For our appeal does not spring from error or impurity or any attempt to deceive, but just as we have been approved by God to be entrusted with the gospel, so we speak, not to please man, but to please God who tests our hearts.
1 Thessalonians 2:3-4
There is something very empty about the term “lost.” In our age of uber-connectivity, we have numerous technological tools at our disposal which enable us to avoid its grasp. If you have ever truly been physically “lost,” you know that it is a debilitating feeling, to say the least.
“Lost” is also a term that is used quite often in a spiritual context, though it has become out of vogue in some circles, seeming to be offensive. I’ve met pastors who refuse to refer to people as “lost” because they believe it fosters an “us and them” mentality, or it is too exclusive. Traditionally, “lost” has been used in a Christian/church context to refer to people who haven’t been born again, or experienced salvation, and who don’t have a relationship with God through Jesus Christ.
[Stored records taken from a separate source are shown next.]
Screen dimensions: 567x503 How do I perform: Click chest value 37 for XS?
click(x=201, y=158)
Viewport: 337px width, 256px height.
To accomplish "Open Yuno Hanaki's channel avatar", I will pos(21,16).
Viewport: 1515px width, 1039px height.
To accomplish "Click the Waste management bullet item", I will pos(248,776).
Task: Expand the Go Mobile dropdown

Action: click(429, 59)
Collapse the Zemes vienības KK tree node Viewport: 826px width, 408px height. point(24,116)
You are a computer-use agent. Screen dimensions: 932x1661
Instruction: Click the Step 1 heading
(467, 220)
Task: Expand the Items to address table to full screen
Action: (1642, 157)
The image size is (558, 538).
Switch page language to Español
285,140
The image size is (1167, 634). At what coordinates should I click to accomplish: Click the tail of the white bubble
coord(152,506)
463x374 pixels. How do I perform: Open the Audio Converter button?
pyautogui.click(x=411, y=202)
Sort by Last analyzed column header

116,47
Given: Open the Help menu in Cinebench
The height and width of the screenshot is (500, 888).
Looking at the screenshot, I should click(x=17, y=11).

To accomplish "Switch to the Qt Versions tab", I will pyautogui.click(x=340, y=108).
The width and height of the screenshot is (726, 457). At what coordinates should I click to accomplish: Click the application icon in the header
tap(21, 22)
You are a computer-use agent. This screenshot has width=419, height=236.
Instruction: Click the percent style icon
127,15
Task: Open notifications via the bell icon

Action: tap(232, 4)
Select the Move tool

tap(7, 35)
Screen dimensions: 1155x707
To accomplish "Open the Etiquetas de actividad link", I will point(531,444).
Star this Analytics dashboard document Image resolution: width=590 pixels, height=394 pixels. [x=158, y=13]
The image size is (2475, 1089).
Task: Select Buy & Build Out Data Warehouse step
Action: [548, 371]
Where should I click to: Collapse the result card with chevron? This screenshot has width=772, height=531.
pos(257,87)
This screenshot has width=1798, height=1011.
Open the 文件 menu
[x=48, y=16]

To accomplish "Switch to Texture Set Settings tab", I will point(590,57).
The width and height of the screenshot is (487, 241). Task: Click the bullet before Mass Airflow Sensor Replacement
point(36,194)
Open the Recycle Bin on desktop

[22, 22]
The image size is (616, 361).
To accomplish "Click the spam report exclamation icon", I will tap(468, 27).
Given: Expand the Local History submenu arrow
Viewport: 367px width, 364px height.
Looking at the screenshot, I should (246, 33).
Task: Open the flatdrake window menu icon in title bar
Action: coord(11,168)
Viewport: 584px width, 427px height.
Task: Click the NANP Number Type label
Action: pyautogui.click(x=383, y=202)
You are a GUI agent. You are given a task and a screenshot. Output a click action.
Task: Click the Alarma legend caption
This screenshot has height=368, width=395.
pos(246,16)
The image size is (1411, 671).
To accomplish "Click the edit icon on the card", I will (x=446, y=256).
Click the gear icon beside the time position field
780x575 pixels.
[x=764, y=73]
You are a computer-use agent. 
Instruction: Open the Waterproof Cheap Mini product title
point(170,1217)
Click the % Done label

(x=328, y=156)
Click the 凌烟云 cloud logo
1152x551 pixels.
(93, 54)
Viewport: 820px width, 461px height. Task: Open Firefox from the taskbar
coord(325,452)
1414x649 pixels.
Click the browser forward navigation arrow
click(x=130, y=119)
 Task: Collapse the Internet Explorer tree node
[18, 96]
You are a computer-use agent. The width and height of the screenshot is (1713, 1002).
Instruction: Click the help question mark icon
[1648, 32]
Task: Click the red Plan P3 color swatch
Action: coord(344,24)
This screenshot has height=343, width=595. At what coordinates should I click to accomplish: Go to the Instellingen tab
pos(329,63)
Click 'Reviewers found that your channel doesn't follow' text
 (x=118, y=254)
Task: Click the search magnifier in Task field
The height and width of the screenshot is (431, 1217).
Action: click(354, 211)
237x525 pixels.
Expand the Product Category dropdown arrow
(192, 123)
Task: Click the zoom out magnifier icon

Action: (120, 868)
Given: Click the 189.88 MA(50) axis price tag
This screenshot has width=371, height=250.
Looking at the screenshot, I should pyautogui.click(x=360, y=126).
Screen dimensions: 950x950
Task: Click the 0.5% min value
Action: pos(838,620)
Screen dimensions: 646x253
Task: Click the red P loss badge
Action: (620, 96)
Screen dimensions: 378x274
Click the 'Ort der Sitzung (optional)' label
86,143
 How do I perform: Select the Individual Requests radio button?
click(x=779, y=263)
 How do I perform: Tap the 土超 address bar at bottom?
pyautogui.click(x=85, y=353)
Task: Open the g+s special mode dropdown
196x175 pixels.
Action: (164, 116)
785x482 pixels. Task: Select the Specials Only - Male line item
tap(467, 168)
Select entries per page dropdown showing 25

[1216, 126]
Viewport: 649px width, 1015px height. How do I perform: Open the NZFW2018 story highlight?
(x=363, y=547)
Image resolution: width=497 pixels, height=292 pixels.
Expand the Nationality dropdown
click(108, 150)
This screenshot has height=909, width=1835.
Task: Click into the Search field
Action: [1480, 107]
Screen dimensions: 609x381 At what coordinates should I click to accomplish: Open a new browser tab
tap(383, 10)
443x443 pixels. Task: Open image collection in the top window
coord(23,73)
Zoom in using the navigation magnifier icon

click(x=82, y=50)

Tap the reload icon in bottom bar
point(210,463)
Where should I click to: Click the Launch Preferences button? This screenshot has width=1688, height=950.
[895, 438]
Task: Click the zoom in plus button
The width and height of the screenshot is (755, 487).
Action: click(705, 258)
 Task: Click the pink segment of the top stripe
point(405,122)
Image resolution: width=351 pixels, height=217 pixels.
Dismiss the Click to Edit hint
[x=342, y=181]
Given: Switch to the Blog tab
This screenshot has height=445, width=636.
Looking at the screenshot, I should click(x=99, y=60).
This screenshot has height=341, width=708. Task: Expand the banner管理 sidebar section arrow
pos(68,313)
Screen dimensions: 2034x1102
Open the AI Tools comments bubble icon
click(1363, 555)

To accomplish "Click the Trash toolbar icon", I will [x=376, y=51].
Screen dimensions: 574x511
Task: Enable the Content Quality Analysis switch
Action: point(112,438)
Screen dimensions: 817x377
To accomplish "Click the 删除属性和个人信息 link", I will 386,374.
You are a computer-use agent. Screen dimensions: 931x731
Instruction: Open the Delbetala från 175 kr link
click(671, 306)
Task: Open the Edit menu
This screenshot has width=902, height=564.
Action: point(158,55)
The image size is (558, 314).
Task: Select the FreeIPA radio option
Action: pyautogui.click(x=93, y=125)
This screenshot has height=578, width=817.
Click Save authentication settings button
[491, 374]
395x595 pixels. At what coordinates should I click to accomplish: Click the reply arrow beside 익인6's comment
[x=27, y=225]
I was curious at the biblical roots of this concept, so I looked it up. You may be surprised to find out that Jesus himself coined the term. He said of His mission, “[I] came to seek and save the lost.” The word “lost” here actually comes from the verb “to perish.” This idea echoes the concept that comes from Jesus’ mouth in John 3: “whoever believes in [me] should not perish, but have eternal life.”
If Jesus was finished working, it would make sense that the world as we know it would be at the end. Biblically speaking, the fact that Jesus hasn’t returned yet, and that the entire thing has not yet come to the point of consummation, means that the mission of Jesus is still taking place. But how (and through whom) is it taking place?
God is still calling people to Himself, and He is doing it through His church. Perhaps we could say it this way: He is seeking out the lost through the found. When Jesus said “Go make disciples” to his followers he meant it, and it is still happening in our day.
Praying for and reaching out to the lost is not wrong. As Paul says “our appeal does not spring from error.” It’s not insensitive, or mean, or close-minded to reach out to the lost. It’s not a bait and switch. Conversely, it’s faithful.
When God opens your eyes to the gospel, He is giving you a trust, or “entrusting” you with it. If you or I take this trust simply for the sake of using it on or for ourselves, we become akin to spoiled trust-fund kids. If we peddle this trust with impure motives, deceiving people, with the intent of pleasing man, we misuse and abuse it. God alone tests our hearts, and it is God himself who enrolls us on His mission to seek and save the lost. We become enrolled in this employ at the moment He gives us the gospel.
 Luke 19:10; Jesus also uses the term in parables like the Prodigal Son in Luke 15: “he was lost and is now found.”